166. Do you have any examples of projects which
you would like to see DEFRA doing, which they are not at the moment,
which are not, if you like, described in the general terms that
you introduced remarks in, but which are specific projects; if
you could nominate three, what would they be, for example?
(Ms Robinson) One is related to testing approaches
and how they deliver; it has been said that understanding science
is a key challenge, but equally how do you deliver is a very big
one that they are working on at the moment. And one of the things
that we really would like to see is how, at regional level in
particular, they engage with a variety of stakeholders; taking
farming as an example, I mentioned earlier about integrated business
advice and information, and what would be really good is if they
started testing how to bring together all the different players
in the public, private, voluntary sectors who give advice, who
are sources of expertise and information, and to model on one
region how that could be much better integrated, tailored to meet
the needs of businesses in that region. But it is that kind of
thing. I do not know whether you are aware of the Bodmin and Bowland
experiments in upland agriculture in integrated rural development;
that is a different type of research budget that is yielding results
over a three-year period, but it is really trying to break apart
and understand much better how things work at local level, and
it is ground-treating a lot of what their delivery models are
going to have to cope with. So that is one of the areas we would
like see some very practical work on.
167. Have you done any analysis on, if you like,
MAFF versus DEFRA, in terms of levels of expenditure in areas
that you would like to see work undertaken in, comparing historically,
say, five, ten, 15 years ago with now; have you done any work
in that area?
(Mr Burton) We have not, but it sounds like a worthy
area of exploration.
168. Your resources, no doubt, are as stretched
as DEFRA's are, as far as that is concerned. You have touched
on the subject earlier in your evidence, about the sort of non-departmental
public bodies, of which there are a lot, that report to DEFRA;
what are the ones that you do not think are relevant to their
work in the future, or will the National Trust cull this?
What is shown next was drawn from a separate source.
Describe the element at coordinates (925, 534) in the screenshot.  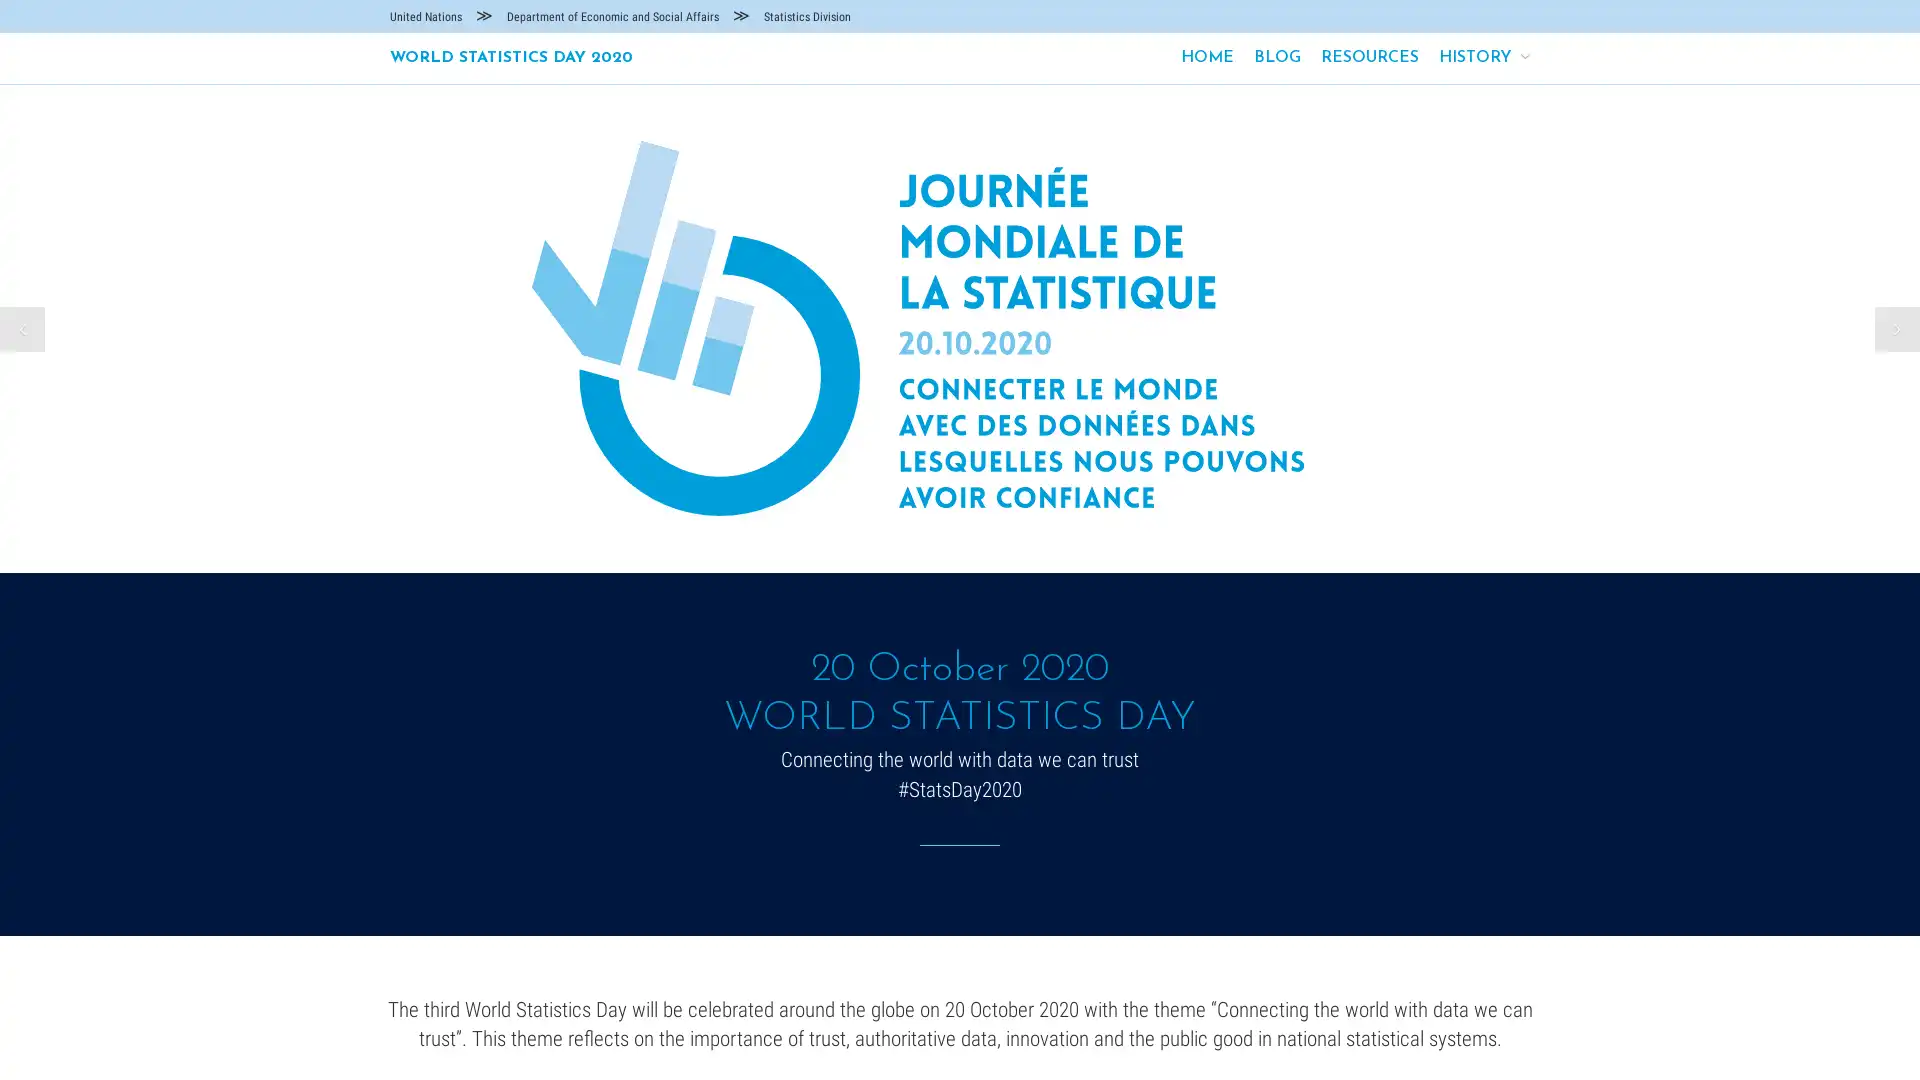
I see `2` at that location.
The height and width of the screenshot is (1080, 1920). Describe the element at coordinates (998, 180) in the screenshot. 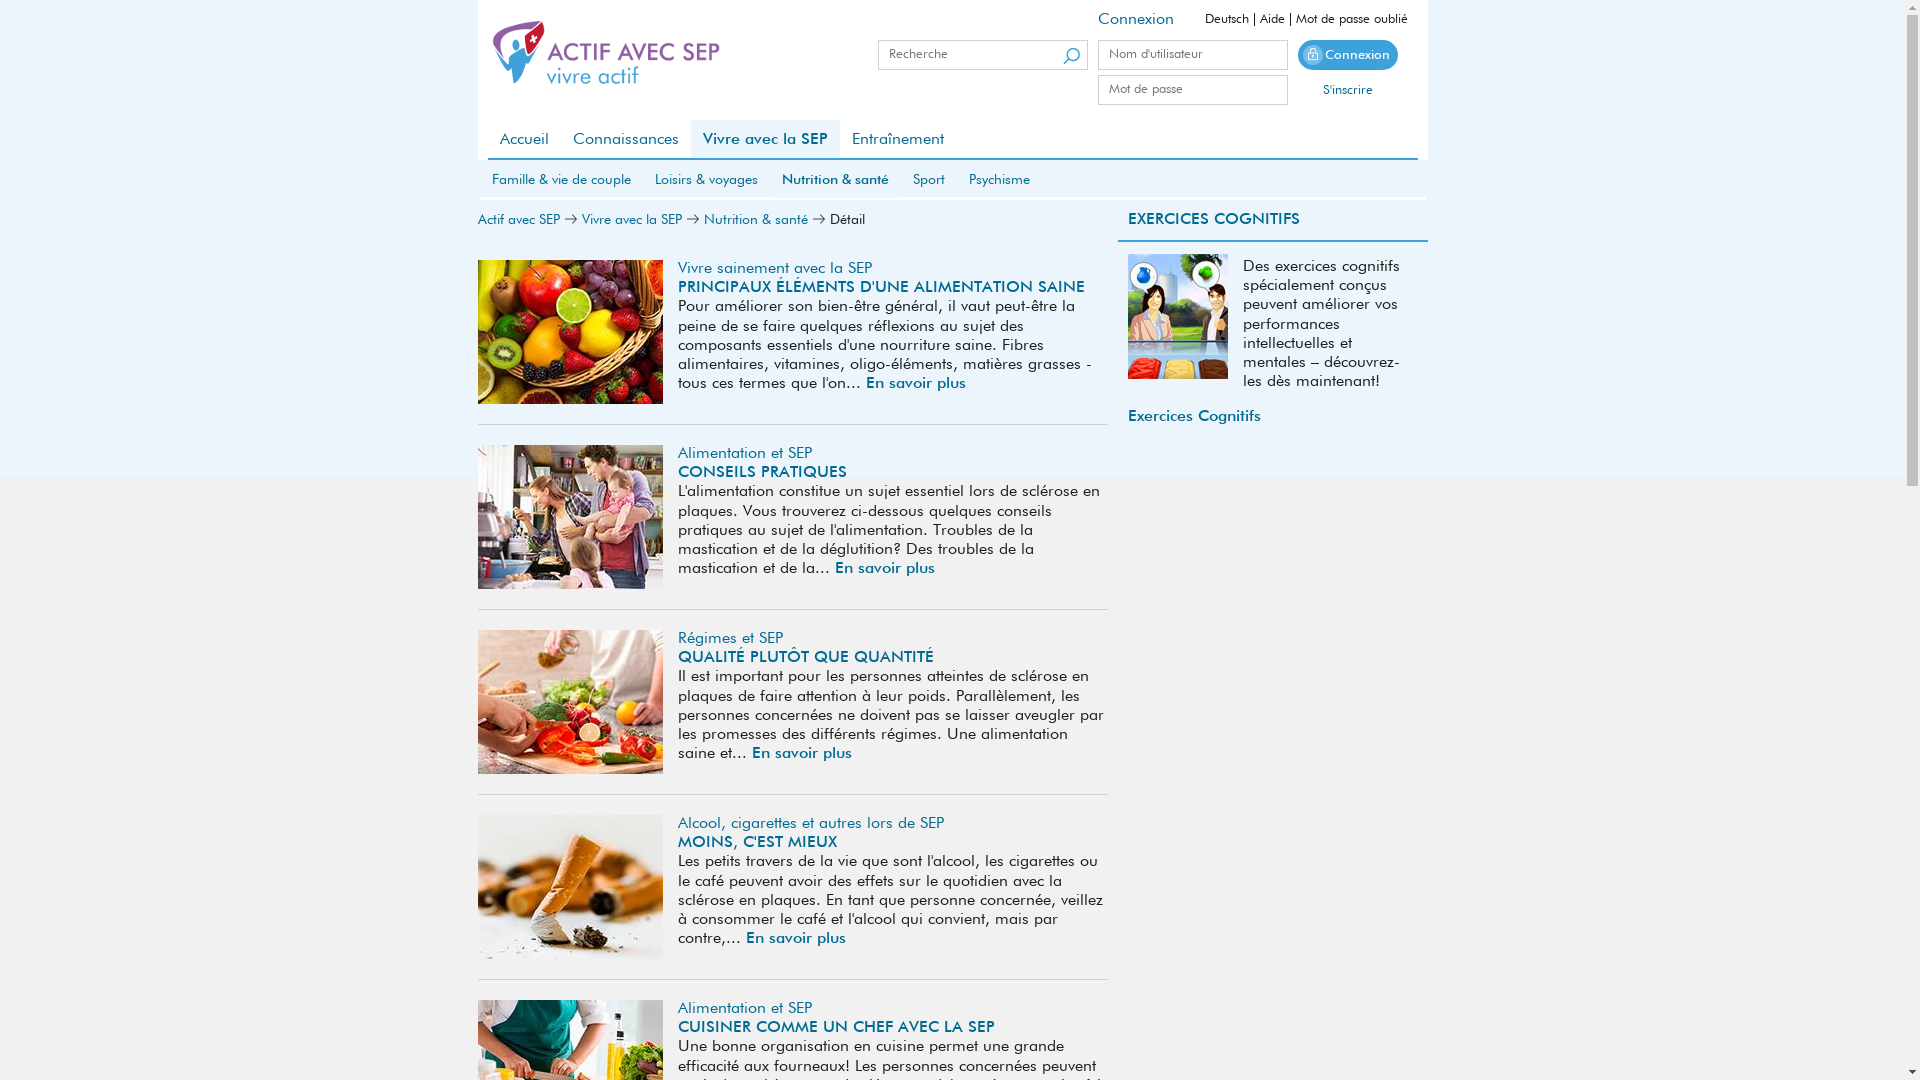

I see `'Psychisme'` at that location.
(Mr Burton) It is always invidious to
sort of name names, and I am sure that if you went to any of these
individual organisations there would be a very good reason why
they were not the one that should be subject to change and to
review. So it is a wider point we are making, rather than fingering
individual organisations. But we do think that a fresh look at
the executive NDPBs that report to DEFRA, and considering what
DEFRA believes it to be about, would say that, if you were starting
from a clean sheet of paper, which, of course, you are not, this
is not what should be happening. Now one example of that, which
there is already progress on and which we have strongly supported
and welcomed, has been the repositioning of food from Britain,
from being how can we market the UK's products overseas to how
can we develop and deliver on the local food agenda. That is an
example of, essentially, a repositioning of the presentation of
those resources to deliver a different agenda. Now it could be
in other areas, the sort of fragmentation between apples and potatoes
and cereals and horticulture and meat and milk, and all these
separate sections, into separate councils and separate bodies,
does that feel right, given the kind of approach that DEFRA is
now trying to introduce. So we would like to see a fresh look
across the piece, rather than a piece-by-piece look at individual
agencies and bodies.
Chairman: Thank you very much indeed.